The task ▸
Setting pictures aside, output exactly the lines from the start of the records to the line with "Task: Click the 176-301-10", that line included.

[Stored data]
■ ■ ■ ■ ■

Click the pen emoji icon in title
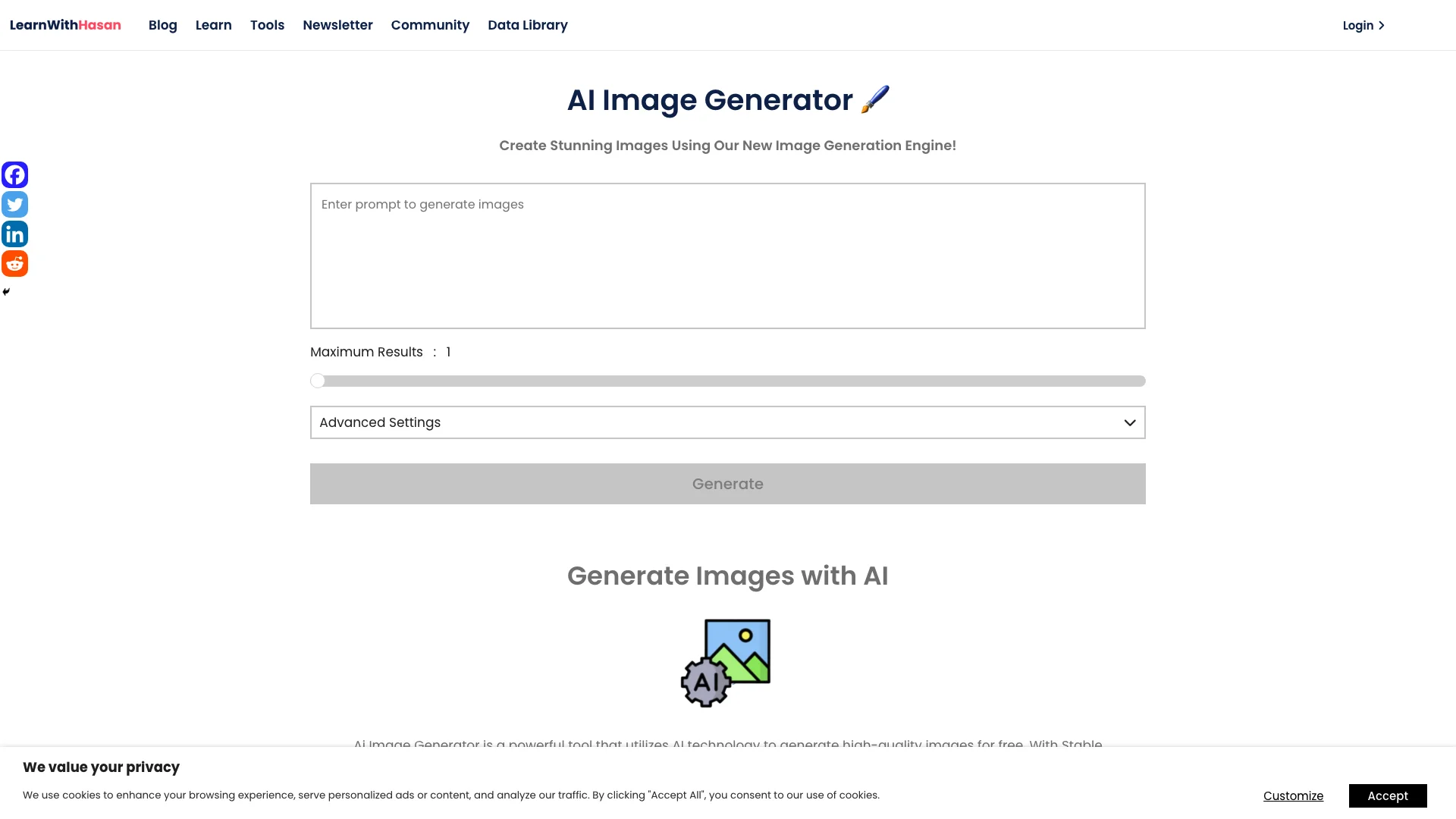Screen dimensions: 1456x819 (x=874, y=99)
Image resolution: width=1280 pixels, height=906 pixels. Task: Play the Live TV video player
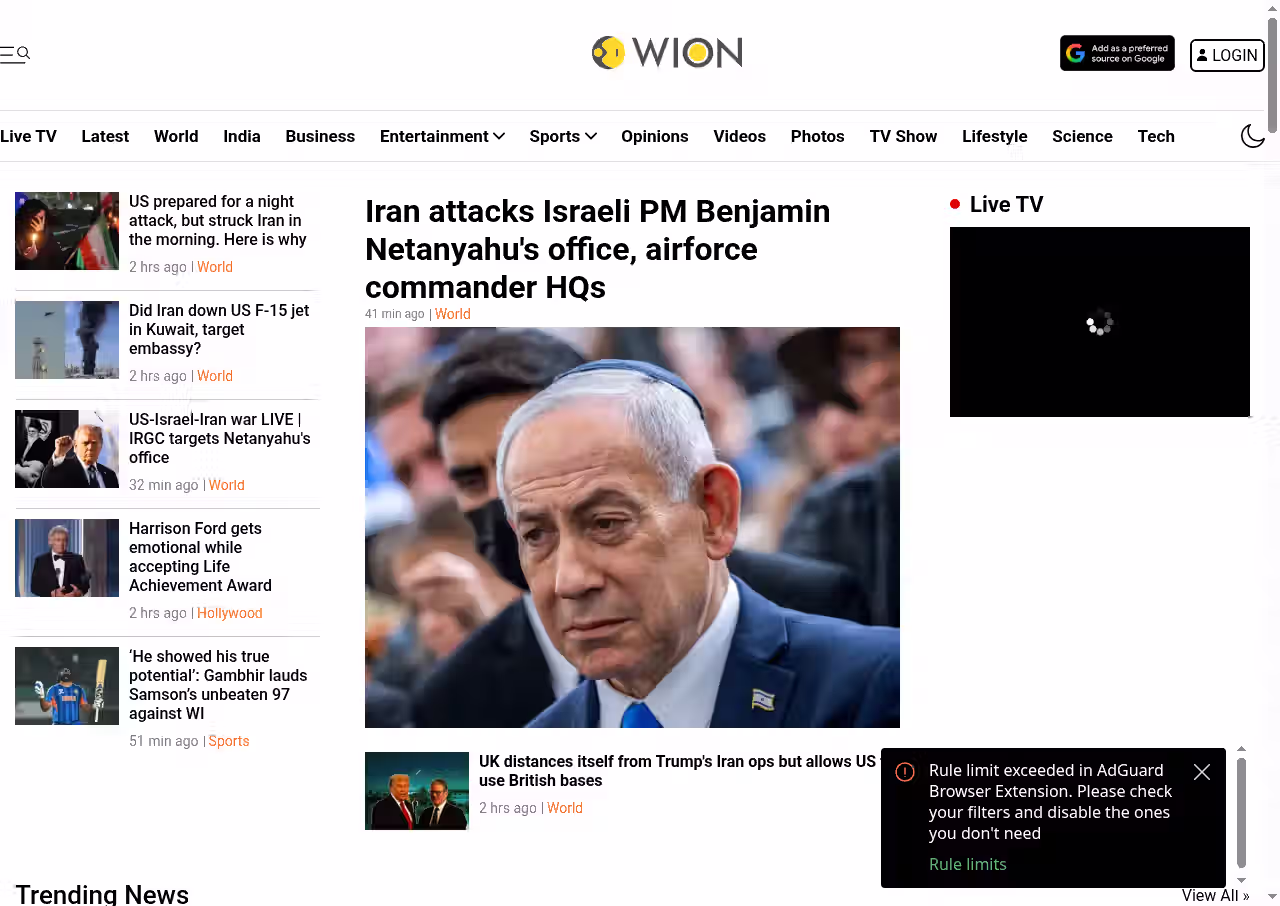[1100, 322]
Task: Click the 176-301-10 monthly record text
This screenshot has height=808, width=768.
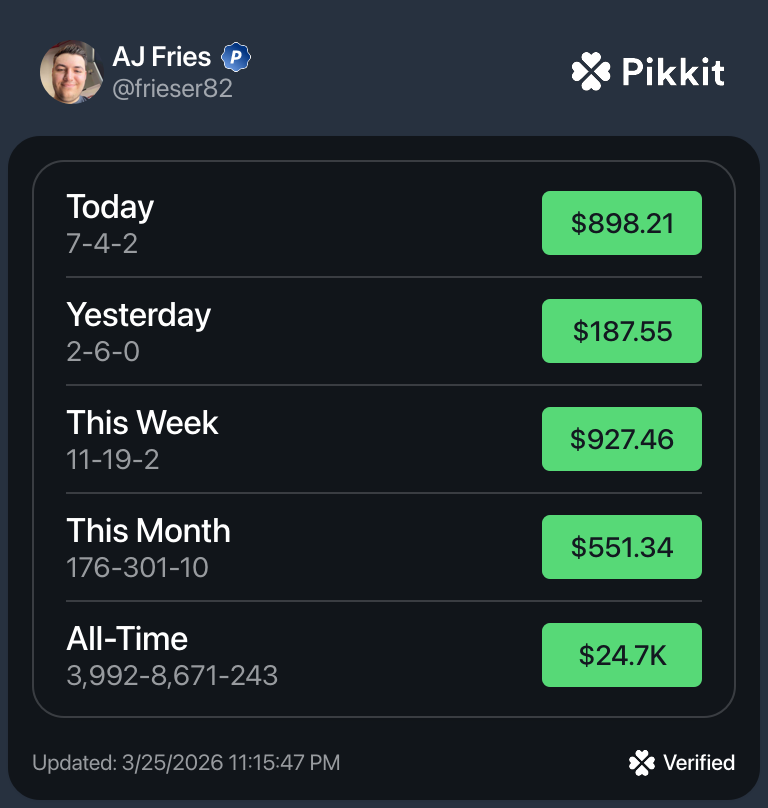Action: (x=137, y=568)
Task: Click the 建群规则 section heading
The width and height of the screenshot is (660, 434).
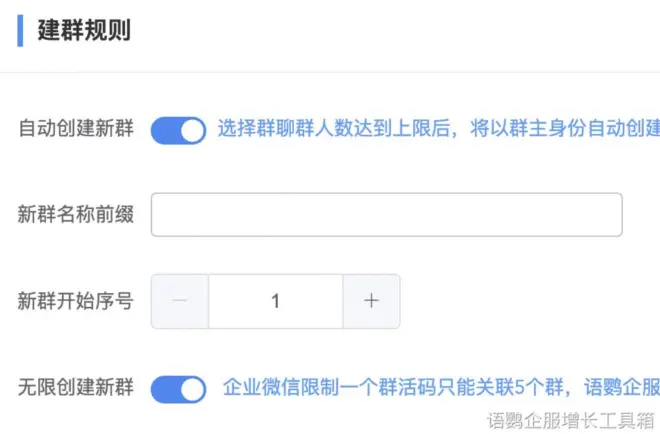Action: point(83,30)
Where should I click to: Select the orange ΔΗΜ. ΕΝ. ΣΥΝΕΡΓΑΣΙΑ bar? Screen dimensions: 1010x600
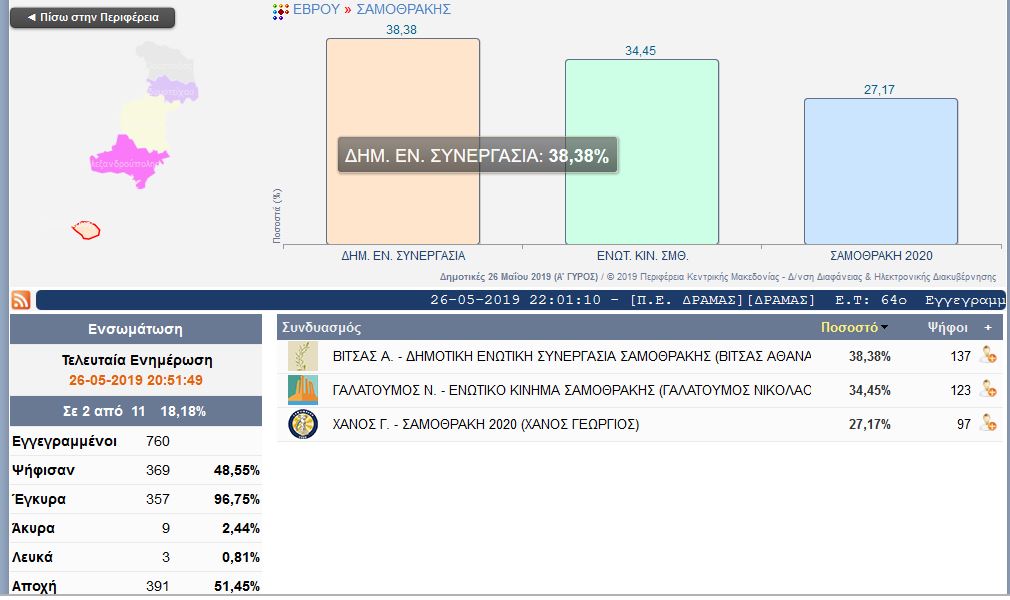(x=402, y=200)
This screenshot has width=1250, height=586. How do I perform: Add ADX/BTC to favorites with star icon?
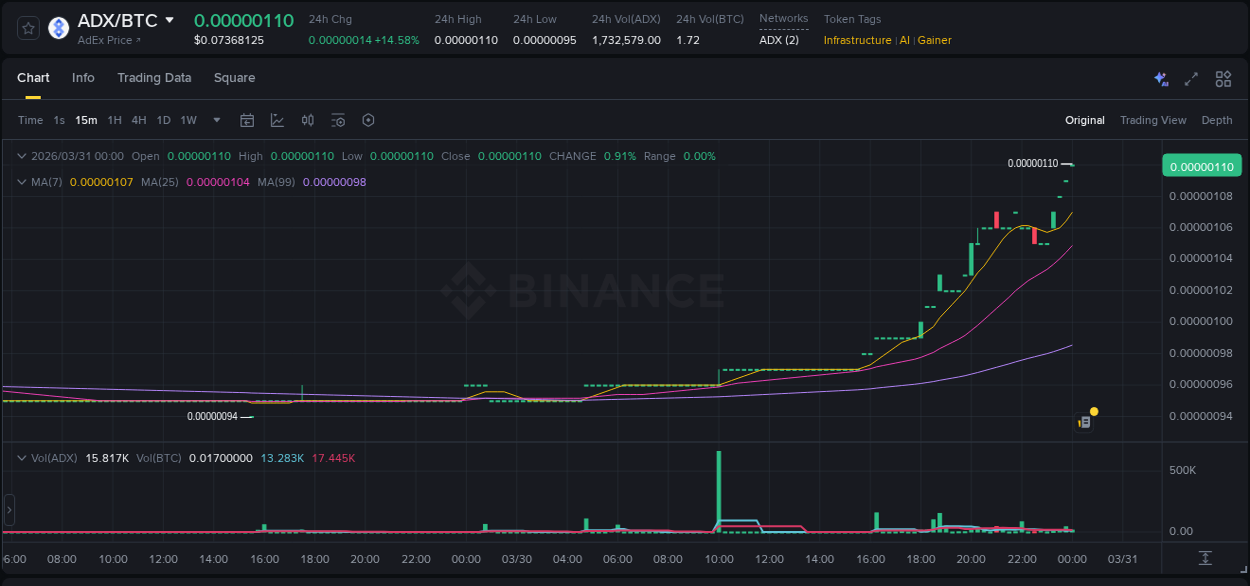point(29,28)
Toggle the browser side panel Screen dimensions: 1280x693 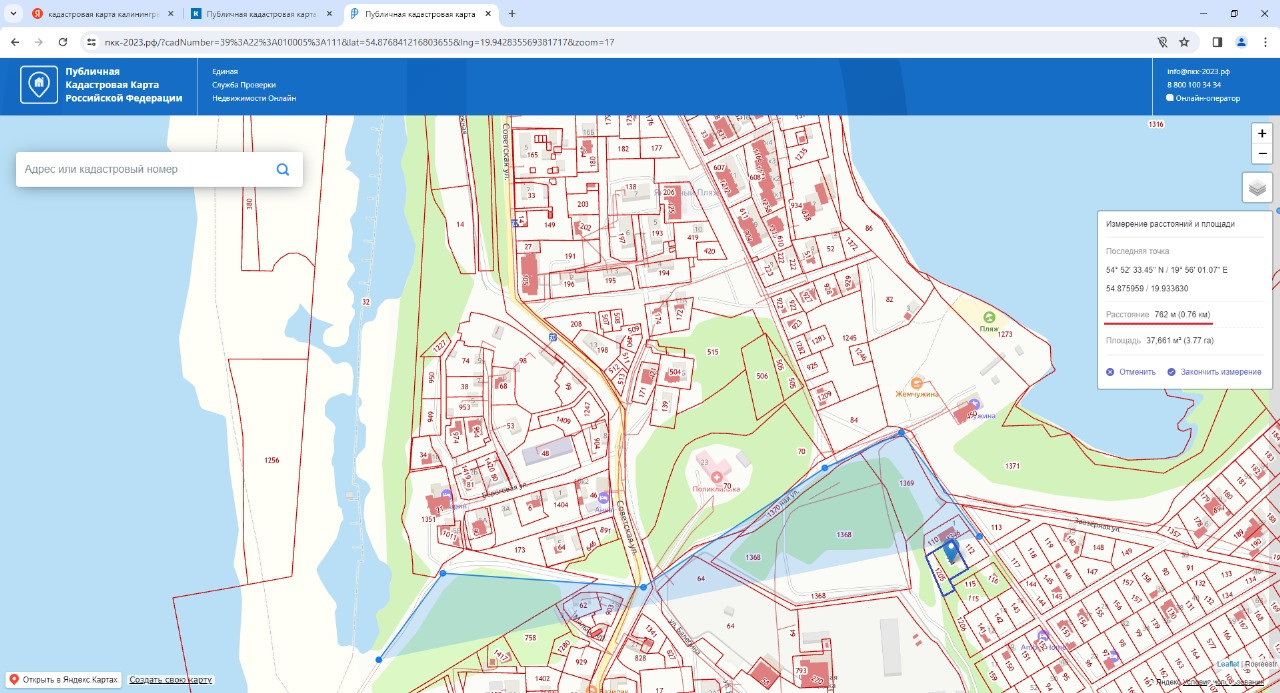tap(1217, 42)
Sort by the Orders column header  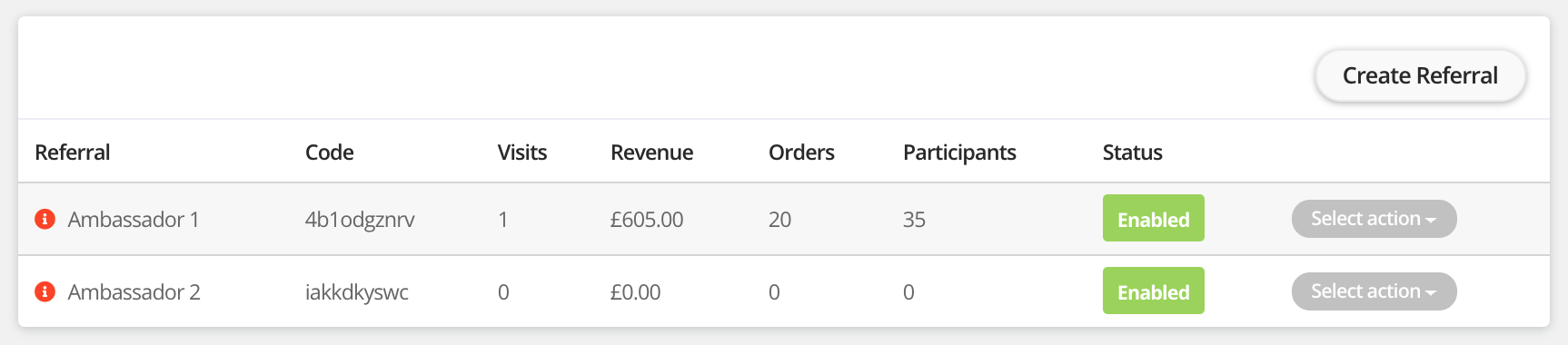pyautogui.click(x=801, y=153)
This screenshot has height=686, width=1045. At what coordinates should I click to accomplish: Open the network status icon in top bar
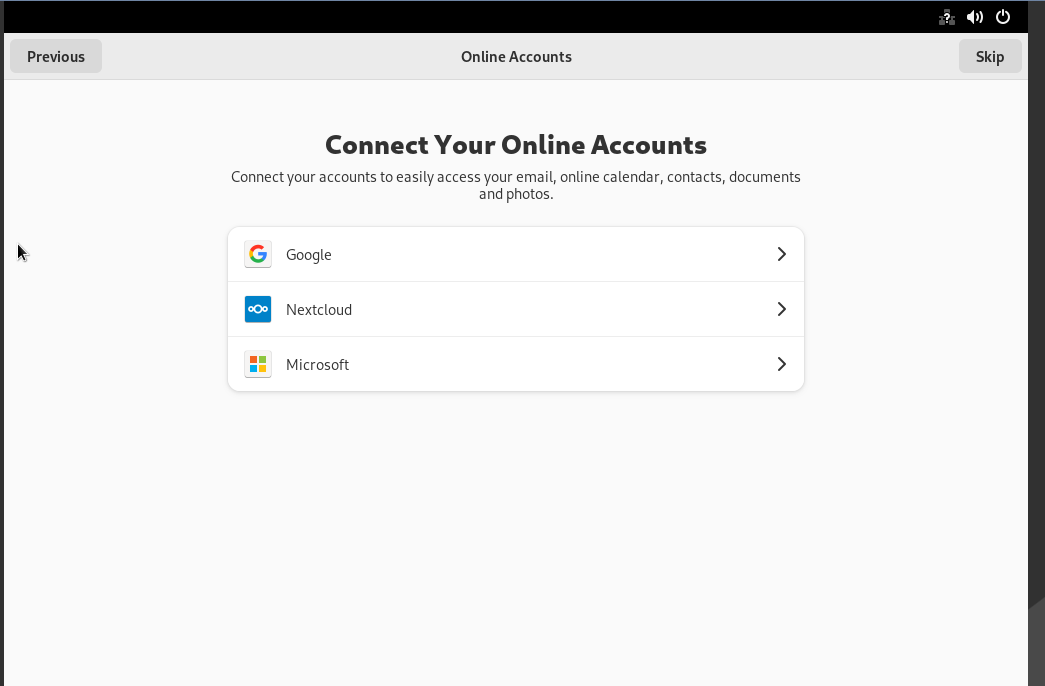tap(946, 17)
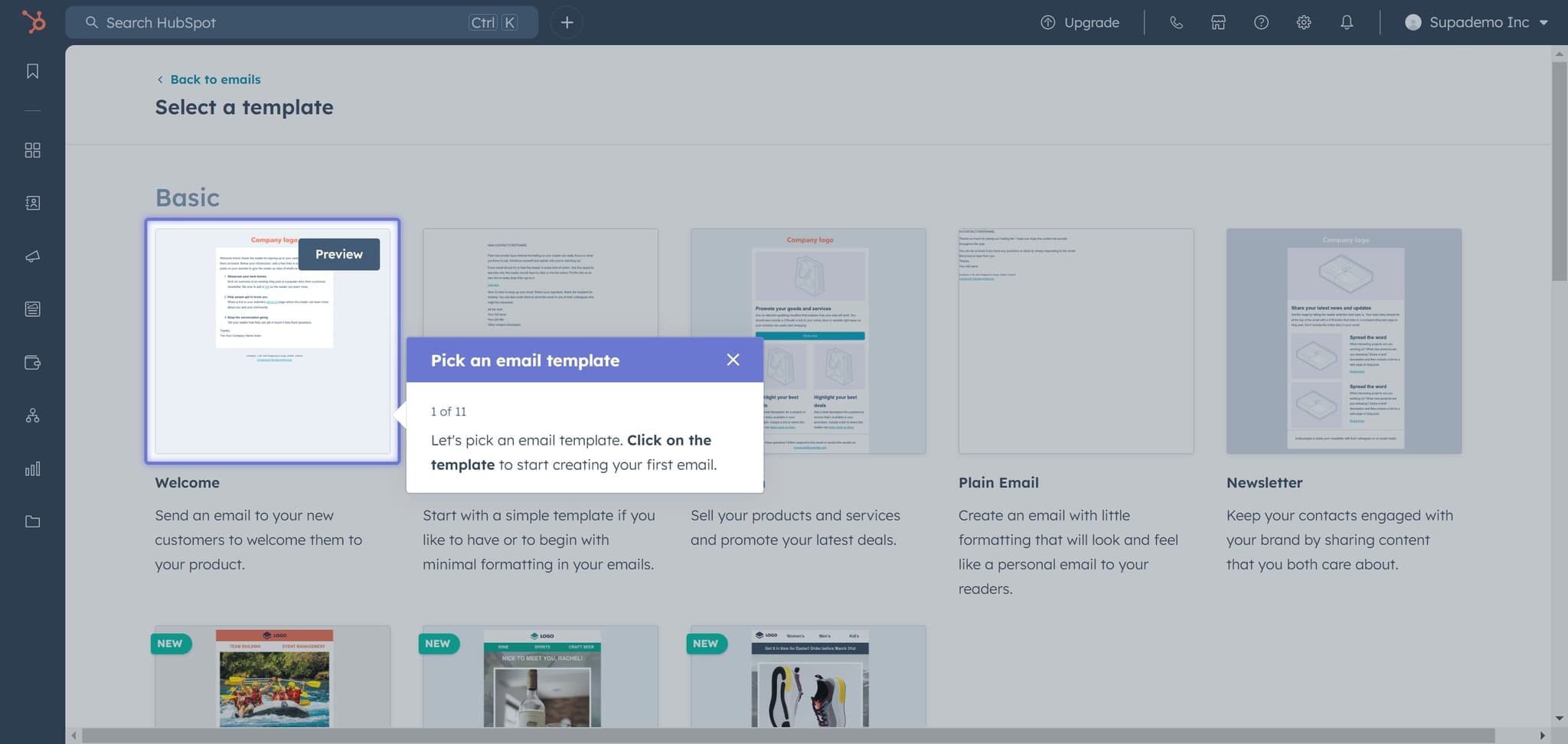Expand the Supademo Inc account dropdown

(x=1477, y=22)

■ ■ ■ ■ ■

Task output ▸
Click the pen emoji icon in title
Screen dimensions: 1456x819 (x=874, y=99)
Image resolution: width=1280 pixels, height=906 pixels. Task: Play the Live TV video player
[1100, 322]
Task: Click the 176-301-10 monthly record text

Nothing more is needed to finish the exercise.